| WHAT YOU ARE ASKED TO DO |
Among the lines below, output only those between the line holding "1138x657 pixels. At" and the line holding "Edit the Подмотка в начале value", inclusive, exactly as written and with no pictures.

| RECORDS FOR THE TASK |
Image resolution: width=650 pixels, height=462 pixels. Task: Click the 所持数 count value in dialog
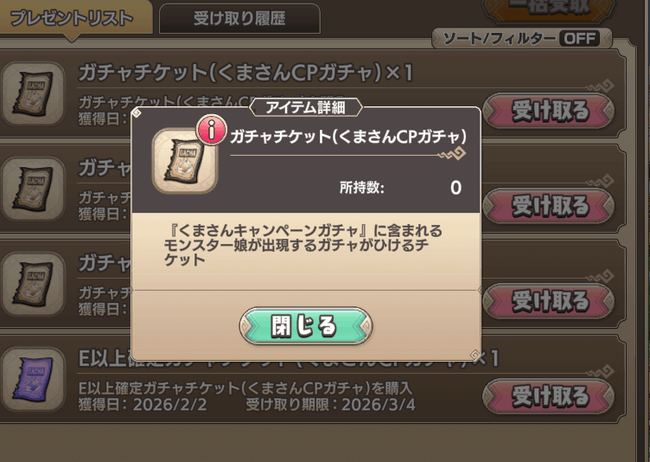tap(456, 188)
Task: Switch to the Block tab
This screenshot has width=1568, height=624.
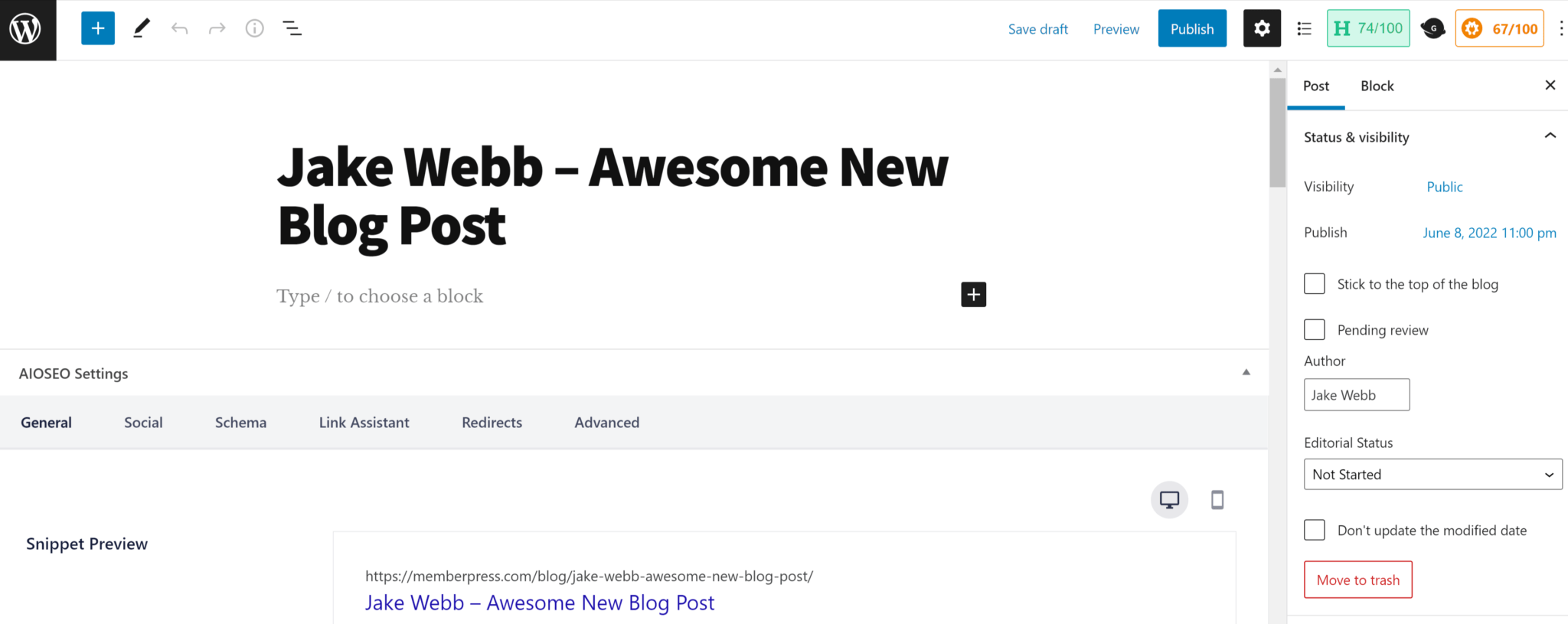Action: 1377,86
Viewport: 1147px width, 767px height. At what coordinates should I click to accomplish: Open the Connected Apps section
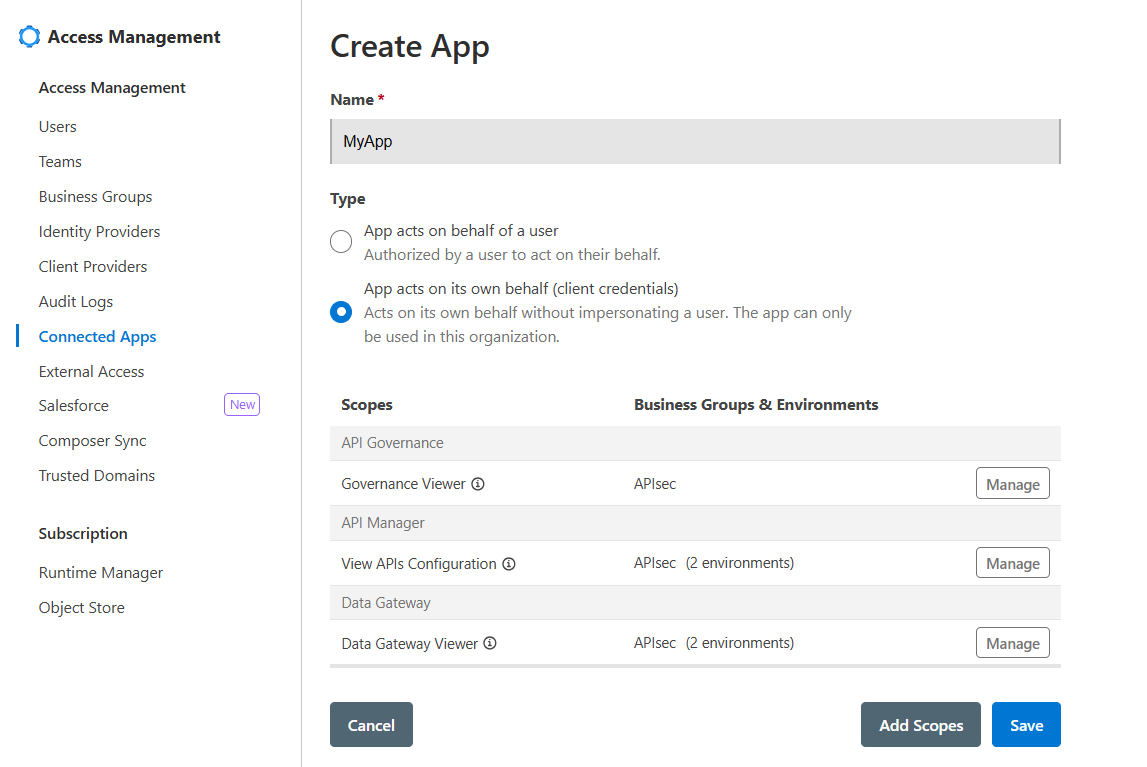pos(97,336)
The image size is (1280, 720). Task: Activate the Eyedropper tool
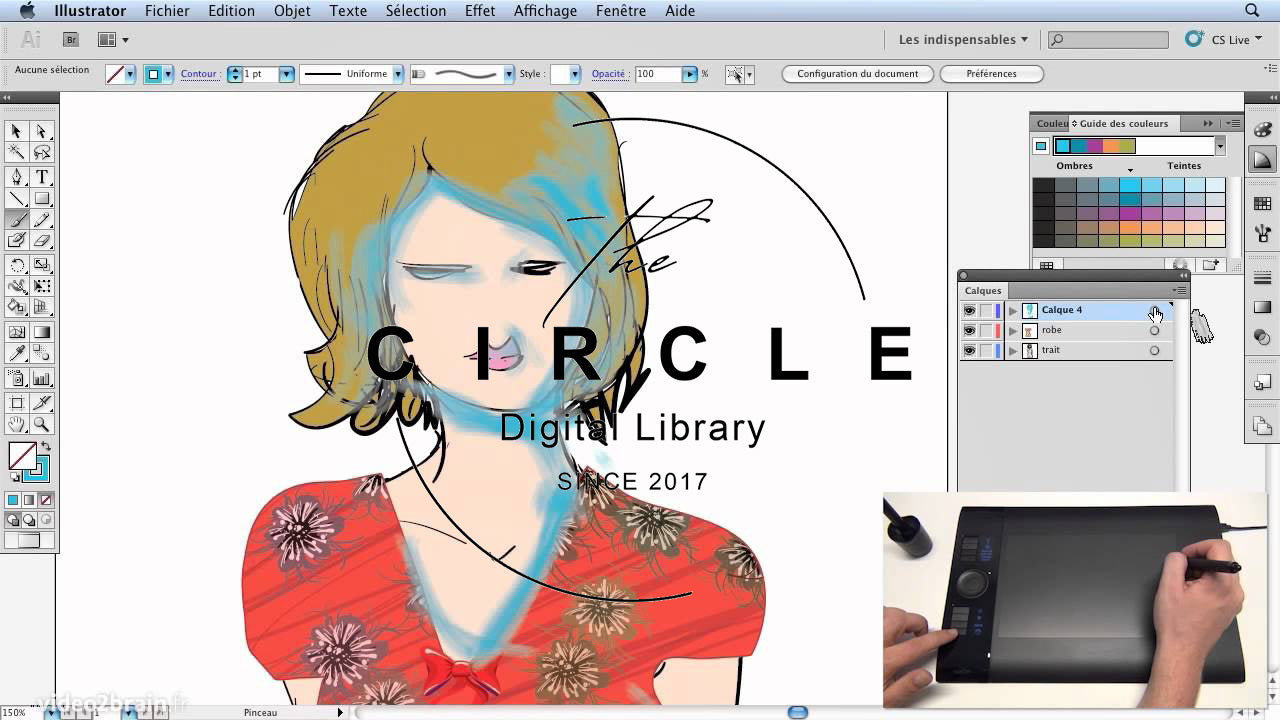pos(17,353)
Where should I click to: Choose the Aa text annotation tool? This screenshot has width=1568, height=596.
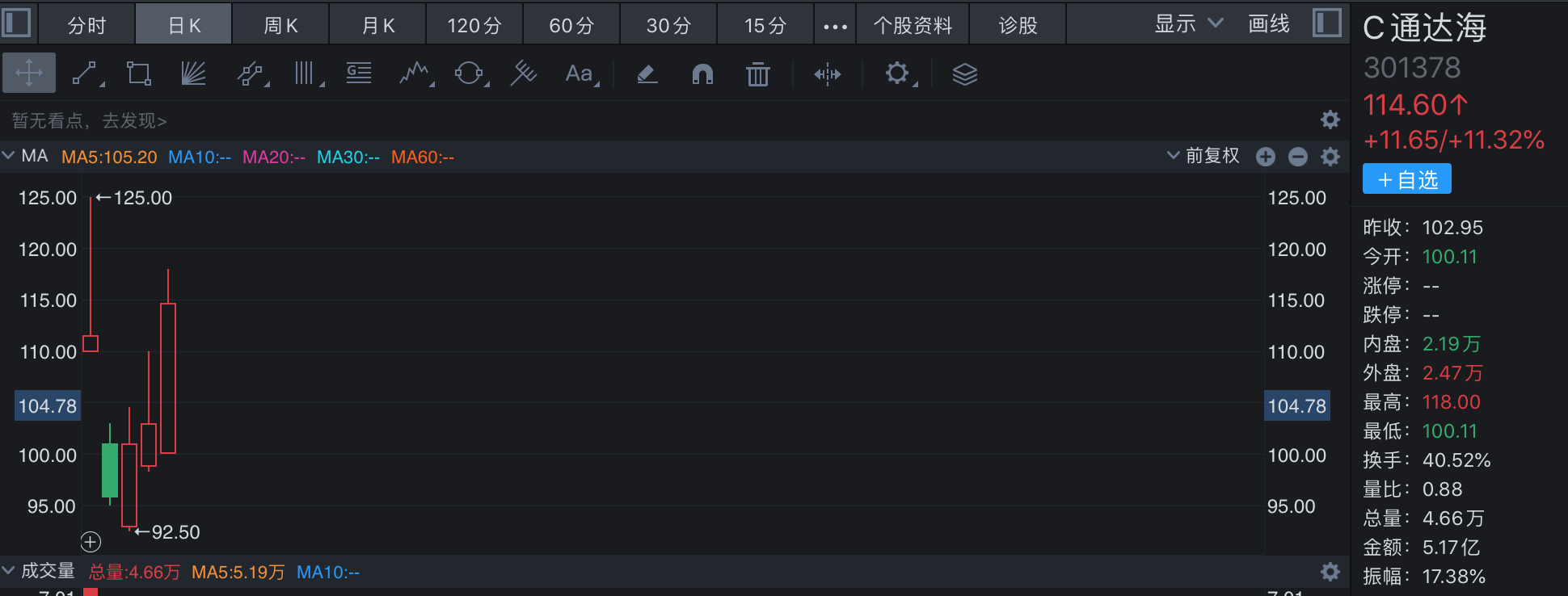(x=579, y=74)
* * *
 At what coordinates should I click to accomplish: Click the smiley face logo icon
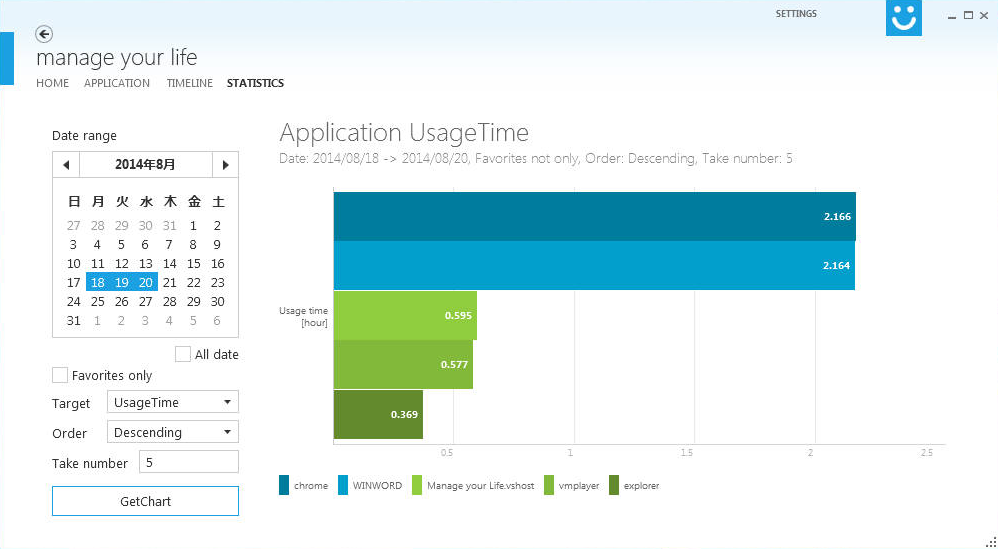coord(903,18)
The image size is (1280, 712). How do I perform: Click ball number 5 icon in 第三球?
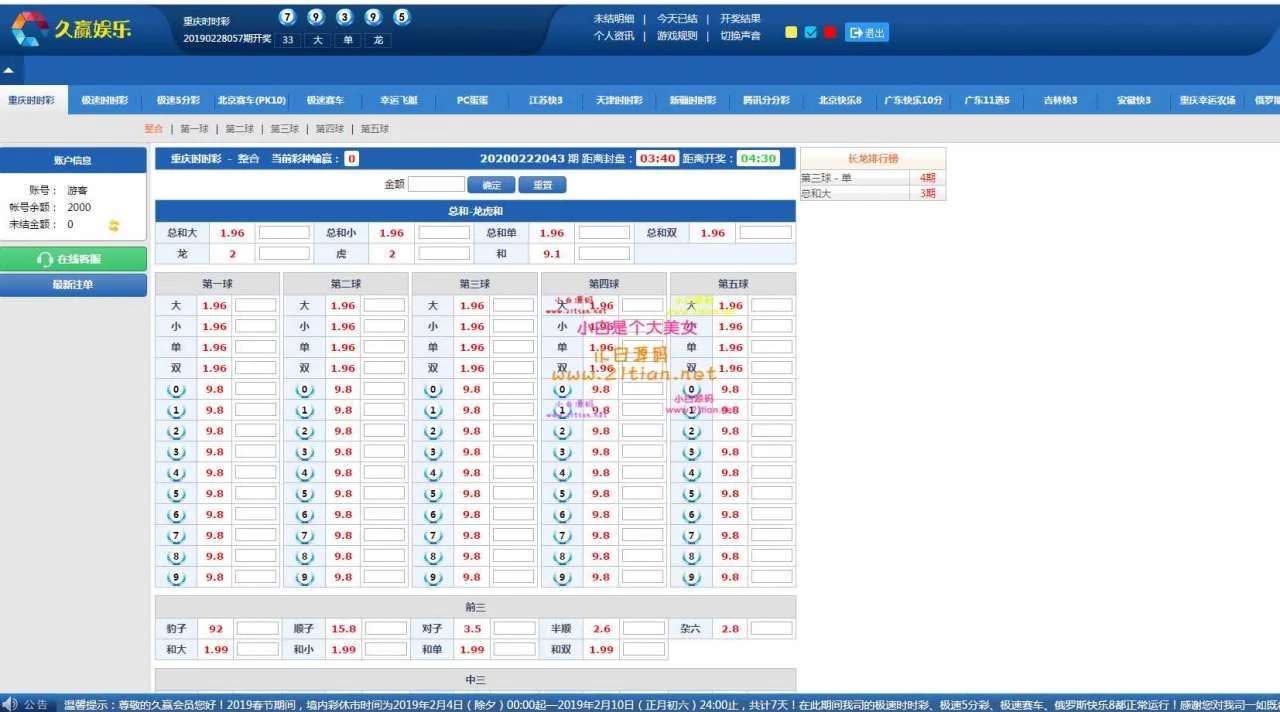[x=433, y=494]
* * *
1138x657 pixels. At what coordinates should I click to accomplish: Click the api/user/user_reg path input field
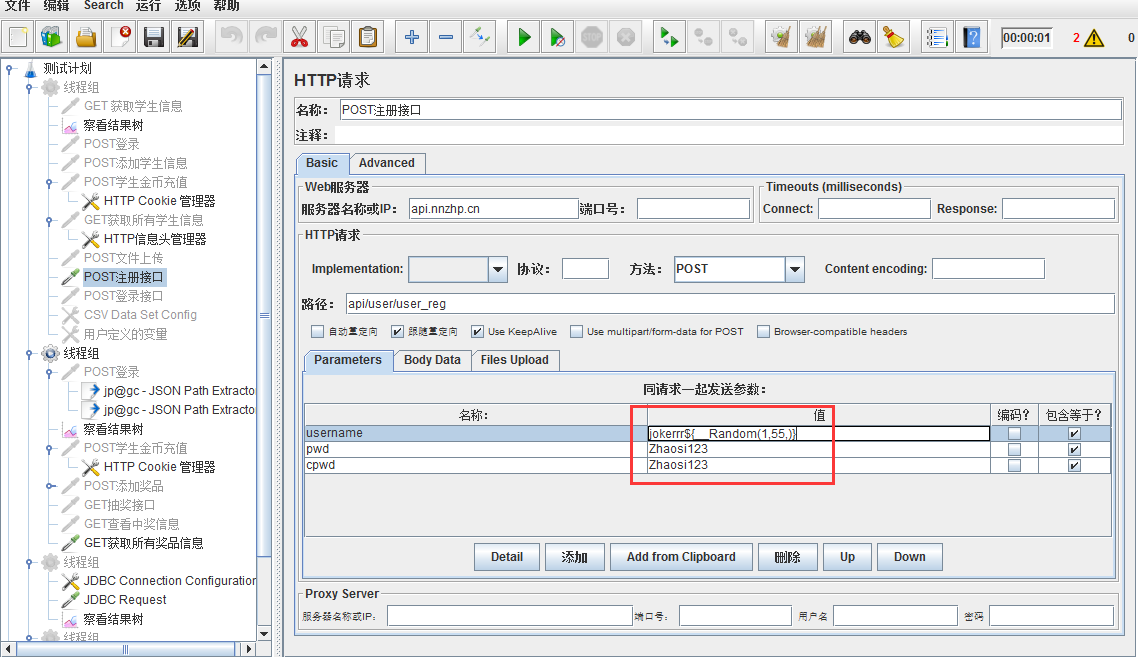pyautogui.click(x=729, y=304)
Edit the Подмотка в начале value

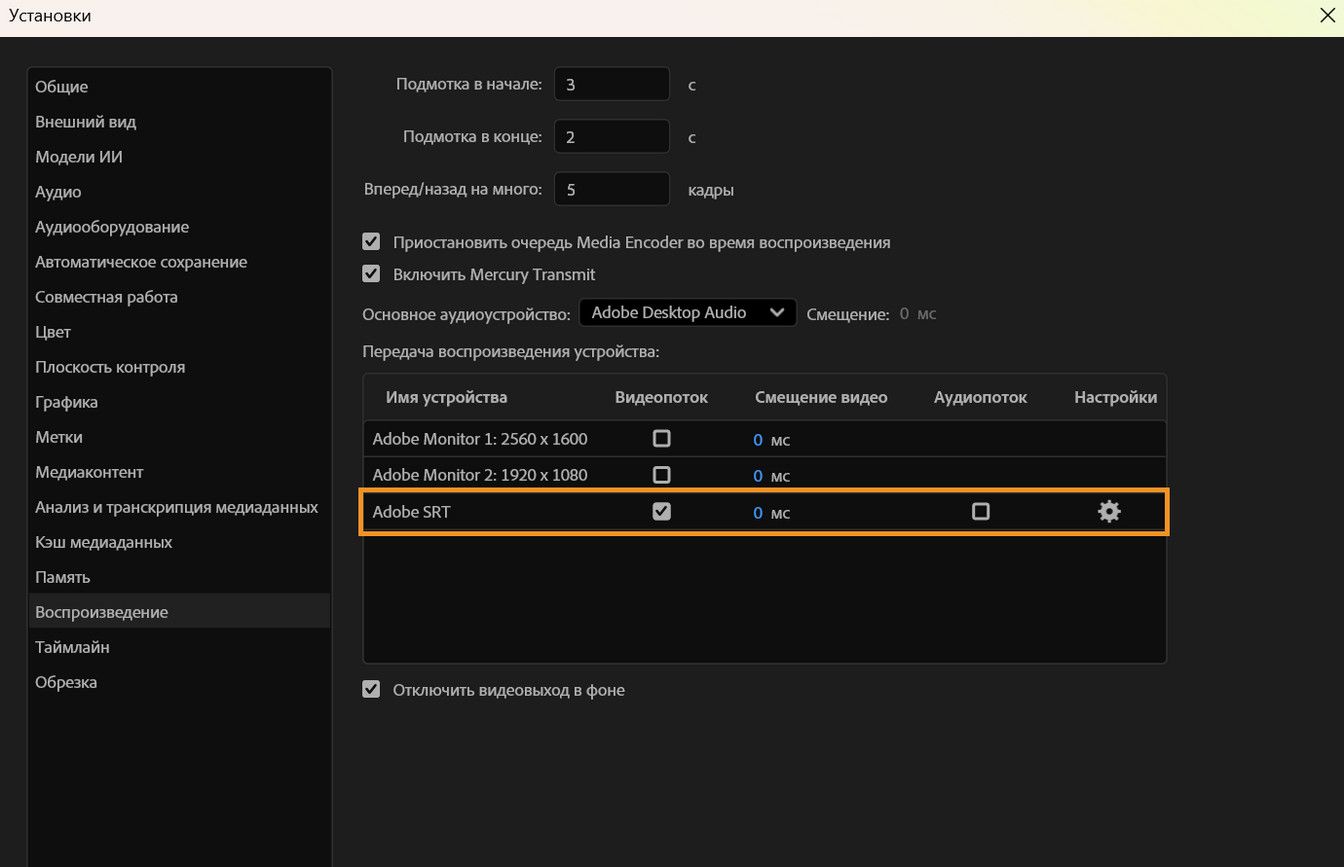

| TASK RESULT |
1138x657 pixels. At what coordinates should I click to accomplish: Click the api/user/user_reg path input field
pyautogui.click(x=729, y=304)
Edit the Подмотка в начале value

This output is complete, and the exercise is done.